You are invited to the in-person Worship Service on Oct. 8 at 10 am. The bulletin for this Sunday is available for viewing HERE.
You can worship live on ZOOM by clicking the link below:
https://us02web.zoom.us/j/9658816441 or Meeting ID: 965 881 6441
You can also watch Sunday services at your convenience by going to our website “watsonville1stumc.org” and click YouTube or Facebook. Each Sunday worship will be uploaded on Sunday afternoon for your viewing.
Kingdomtide
Sunday, October 8, 2023, 10 am
This Sunday is Sunday School with Joan
First, children will be in worship. Following the Special Music,
the teacher, Joan Culbertson, will lead our children to the Nursery Room.
Children’s Time “Practicing Forgiveness” Pastor John
Special Music Always on my Mind Eden Edell
by Willie Nelson
River of Love
by Eden Edell
Eden Edell grew up in the Bay Area, has been playing music for over twenty years, performing for ten, and has written more than a handful of songs.

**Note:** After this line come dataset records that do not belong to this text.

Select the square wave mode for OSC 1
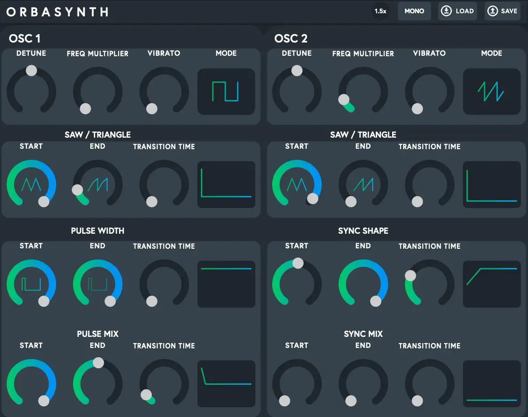The width and height of the screenshot is (528, 417). coord(226,92)
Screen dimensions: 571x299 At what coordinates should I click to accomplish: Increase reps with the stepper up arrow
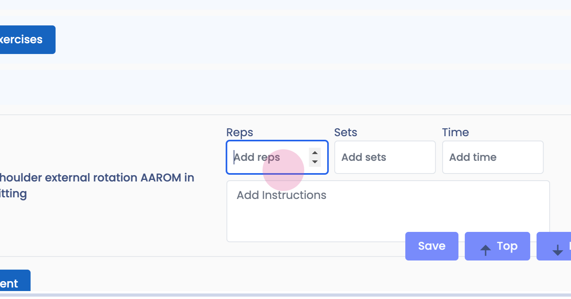point(315,153)
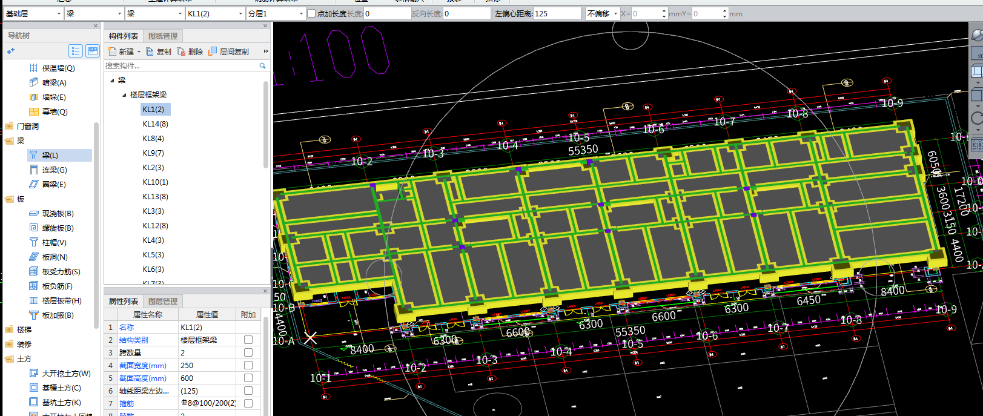Click the 左偏心距离 input field
Image resolution: width=983 pixels, height=416 pixels.
[557, 13]
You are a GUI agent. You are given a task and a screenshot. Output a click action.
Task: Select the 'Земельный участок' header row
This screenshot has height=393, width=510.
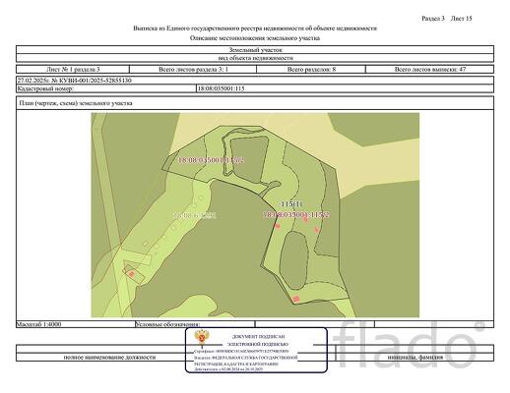(x=255, y=50)
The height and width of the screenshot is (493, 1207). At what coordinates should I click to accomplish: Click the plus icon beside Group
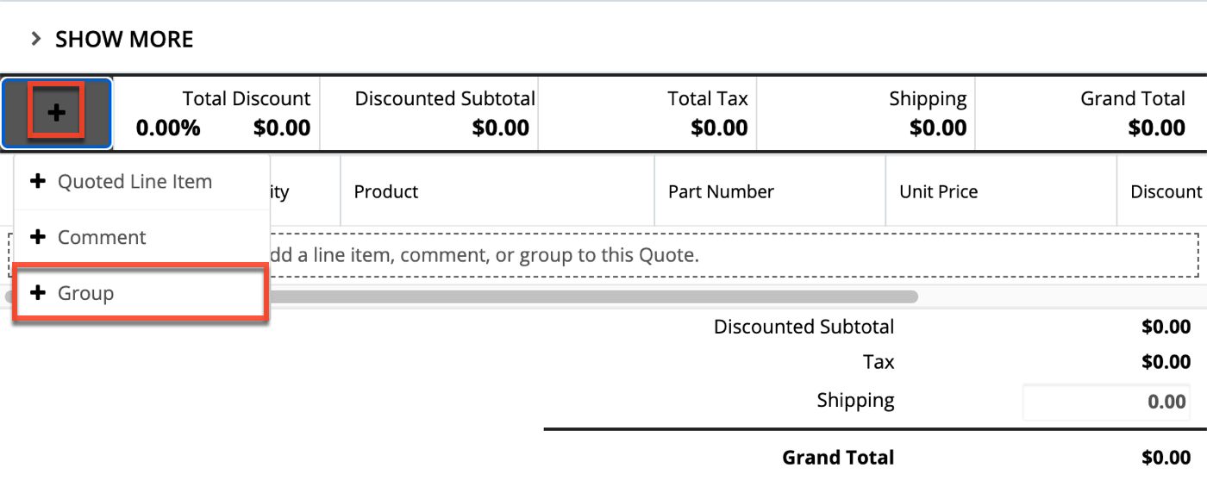pos(38,293)
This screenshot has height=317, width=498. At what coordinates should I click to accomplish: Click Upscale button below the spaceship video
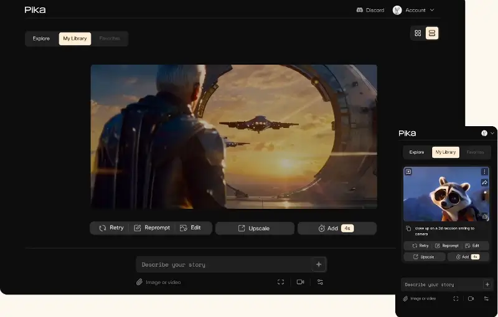coord(255,228)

People are often moved when they hear Eden sing and the stories she tells in her music. Her musical style is Indie Folk but she also sings Blues and Jazz tunes. Her music is described as ethereal and grounding at the same time.
Message “Mystical Understanding of Forgiveness” Dr. Peter Coster
Christianity has approached forgiveness as something we must practice and do if we are to be true followers of Christ, but we fail when we are trying to forgive by our own reason and will, rather than discover that forgiveness is what or who God is and when we are able to see all reality from God’s point of view, forgiveness is all that there is to see.

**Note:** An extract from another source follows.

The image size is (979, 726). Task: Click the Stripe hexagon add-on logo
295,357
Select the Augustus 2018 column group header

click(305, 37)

Forgiveness is a necessary dimension of our human experience which no other animal species requires (as far as we know) because only human beings have the capacity to refuse to be who they are and live according to their true nature. This means in the end that all forgiveness is self-forgiveness because in God, we are all one inter-related and interdependent unity which we as Christians call the Body of Christ.
The difficulty with forgiving those who have hurt and wounded us is because we take it personally, which means we identify with egoic separateness and want to be mirrored and seen in order to feel valued and intrinsically loved.

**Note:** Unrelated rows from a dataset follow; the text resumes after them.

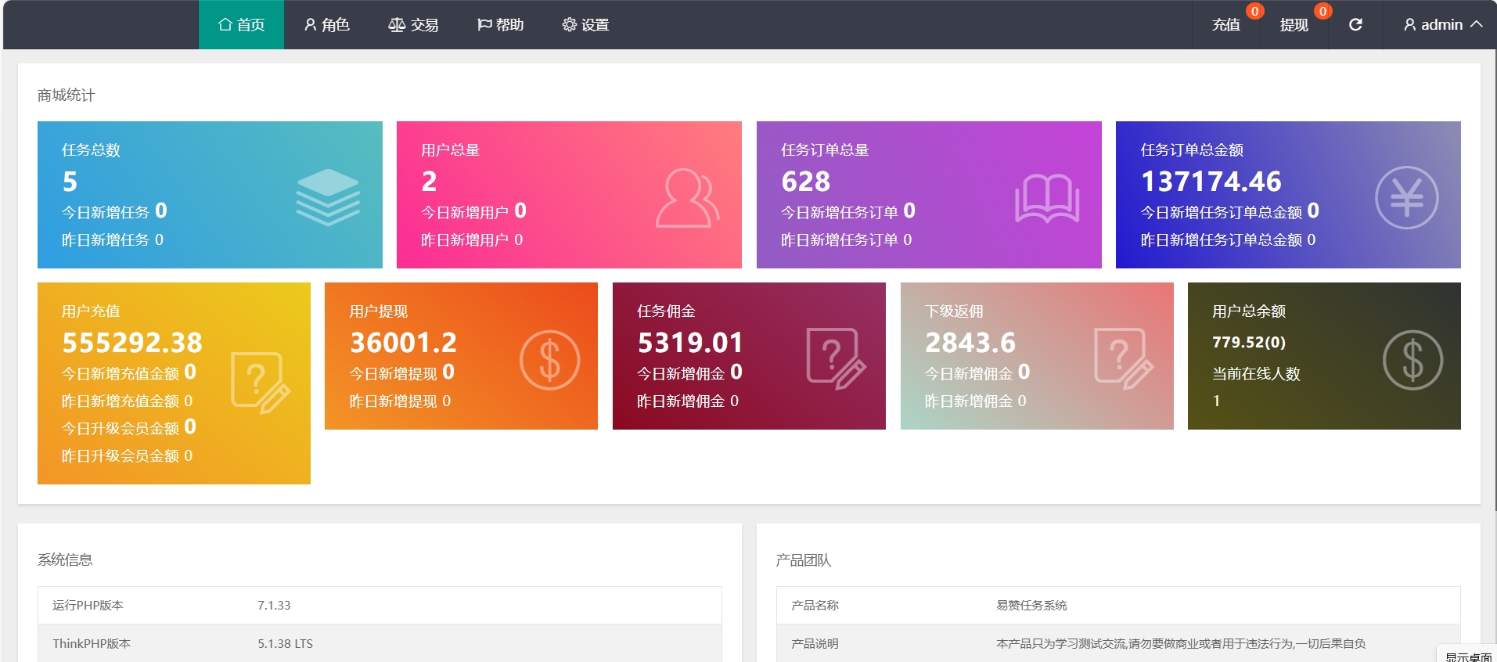This screenshot has height=662, width=1497.
Task: Click the users icon in 用户总量 card
Action: coord(687,198)
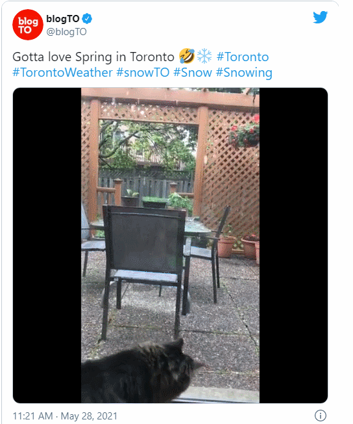The height and width of the screenshot is (424, 353).
Task: Play the embedded patio video
Action: (x=170, y=245)
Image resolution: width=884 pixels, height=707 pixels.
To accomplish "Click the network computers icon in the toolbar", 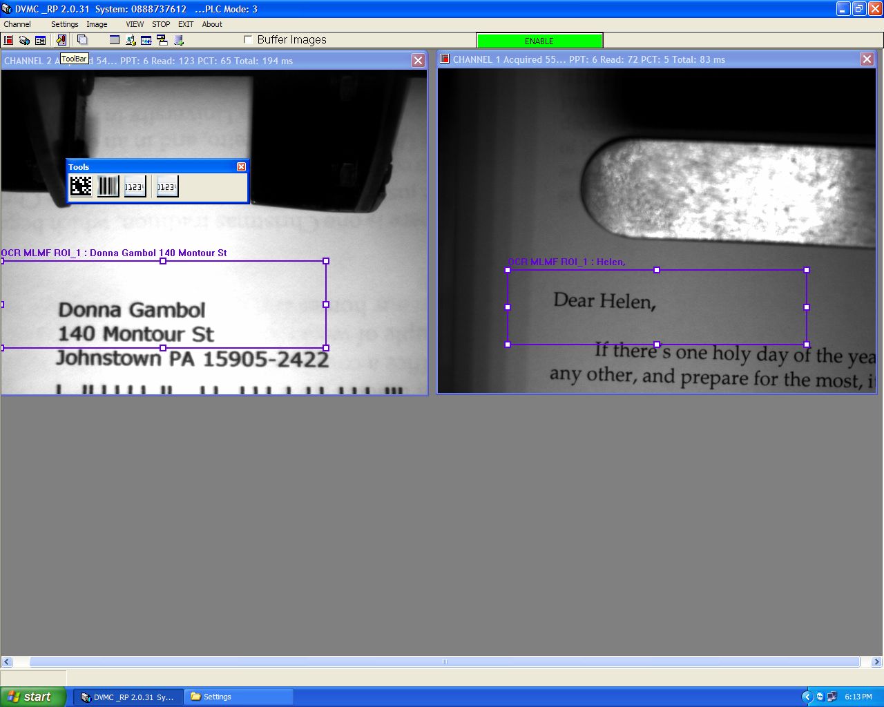I will [x=162, y=40].
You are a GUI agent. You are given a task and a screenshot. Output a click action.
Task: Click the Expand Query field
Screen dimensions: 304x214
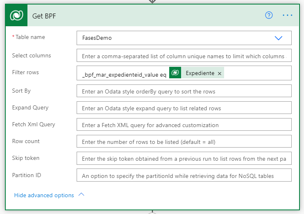(184, 108)
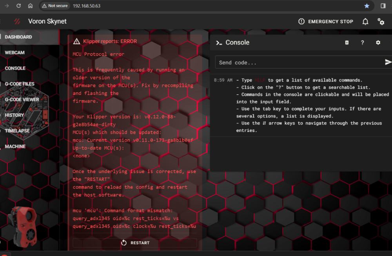
Task: Send the code with arrow icon
Action: [388, 62]
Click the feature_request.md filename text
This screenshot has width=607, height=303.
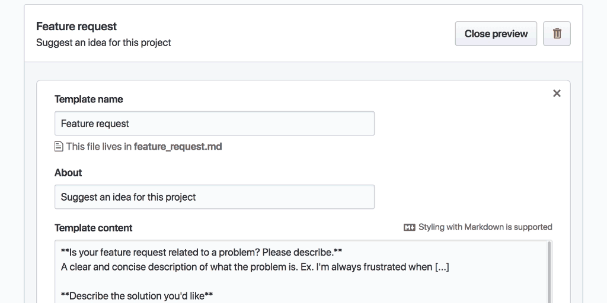pos(178,147)
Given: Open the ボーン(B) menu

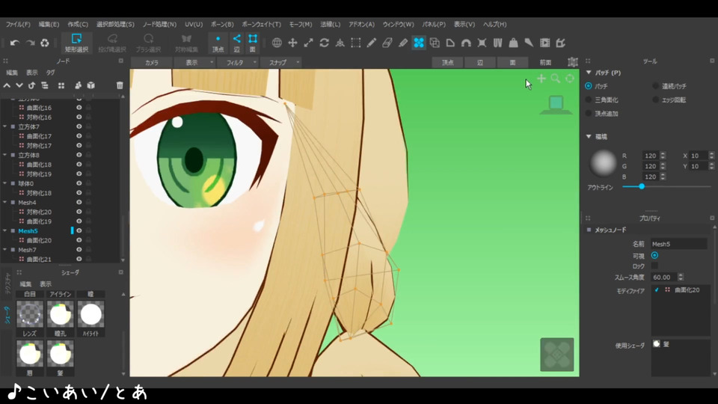Looking at the screenshot, I should pos(219,24).
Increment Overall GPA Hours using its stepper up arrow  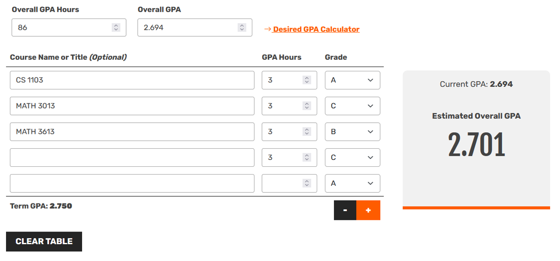point(116,25)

Trauma and wounding occur because someone treated us like an object to be used and rather than a real living subject to be in relationship with.
We forgive in order to restore the broken connections by letting go of resentment, anger, and the desire for revenge. So forgiveness and death to the ego are interrelated.
Only mystics can forgive and because you are in Christ you are a mystic in the process of becoming who you already are. Forgiveness is therefore inseparable from living the divine-human mystery and not something we just do every now and then, but a lifelong journey.
“Forgiveness is the name of love practiced among people who love poorly.
The hard truth is that all of us love poorly. We need to forgive and be
forgiven every day, every hour – unceasingly. That is the great work of
love among the fellowship of the weak – that is the human family.”
~ Henry Nouwen
“Forgiveness is a refusal to cast someone out of your heart.”
~ John Song
Peter H. Coster, PhD, MDiv, LMFT is Relational Psychotherapist, Clinical Supervisor and the Executive Director for the Center for Psychotherapy, Spirituality and Creativity. Peter divides his time between Potter Valley, CA where he and his wife Kate have built a county home on 42 acres and the city of Sonoma where they live with their cat named Aribel.